Transcribe the records below exactly.

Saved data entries
******************************
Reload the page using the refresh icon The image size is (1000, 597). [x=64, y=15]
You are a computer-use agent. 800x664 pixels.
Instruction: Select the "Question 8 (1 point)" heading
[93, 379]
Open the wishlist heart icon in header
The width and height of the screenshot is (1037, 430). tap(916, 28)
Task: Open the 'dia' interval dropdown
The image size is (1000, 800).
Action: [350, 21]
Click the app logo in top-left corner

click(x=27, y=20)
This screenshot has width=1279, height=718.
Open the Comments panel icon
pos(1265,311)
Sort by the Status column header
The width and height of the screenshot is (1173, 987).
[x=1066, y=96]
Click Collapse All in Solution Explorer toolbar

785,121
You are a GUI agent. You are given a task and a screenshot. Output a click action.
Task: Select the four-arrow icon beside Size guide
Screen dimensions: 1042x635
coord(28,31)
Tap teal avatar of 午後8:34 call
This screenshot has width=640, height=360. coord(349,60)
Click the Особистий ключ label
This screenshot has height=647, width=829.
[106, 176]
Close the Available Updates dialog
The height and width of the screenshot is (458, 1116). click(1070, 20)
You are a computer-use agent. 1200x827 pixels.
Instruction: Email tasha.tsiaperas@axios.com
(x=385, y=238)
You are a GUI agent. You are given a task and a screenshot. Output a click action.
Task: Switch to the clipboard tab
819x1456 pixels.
******************************
### [Output of the task]
Reload the page using the refresh icon The image size is (1000, 597). [x=64, y=15]
You are a computer-use agent. 800x664 pixels.
Instruction: Select the "Question 8 (1 point)" heading
[93, 379]
Open the wishlist heart icon in header
The width and height of the screenshot is (1037, 430). tap(916, 28)
Task: Open the 'dia' interval dropdown
The image size is (1000, 800).
Action: [350, 21]
Click the app logo in top-left corner

click(x=27, y=20)
This screenshot has width=1279, height=718.
Open the Comments panel icon
pos(1265,311)
Sort by the Status column header
The width and height of the screenshot is (1173, 987).
[x=1066, y=96]
Click Collapse All in Solution Explorer toolbar

785,121
You are a GUI agent. You are given a task and a screenshot. Output a click action.
Task: Select the four-arrow icon beside Size guide
Screen dimensions: 1042x635
coord(28,31)
Tap teal avatar of 午後8:34 call
This screenshot has width=640, height=360. coord(349,60)
Click the Особистий ключ label
This screenshot has height=647, width=829.
[106, 176]
Close the Available Updates dialog
The height and width of the screenshot is (458, 1116). click(1070, 20)
You are a computer-use agent. 1200x827 pixels.
Instruction: Email tasha.tsiaperas@axios.com
(x=385, y=238)
You are a GUI agent. You are given a task and a screenshot. Output a click action.
Task: Switch to the clipboard tab
819x1456 pixels.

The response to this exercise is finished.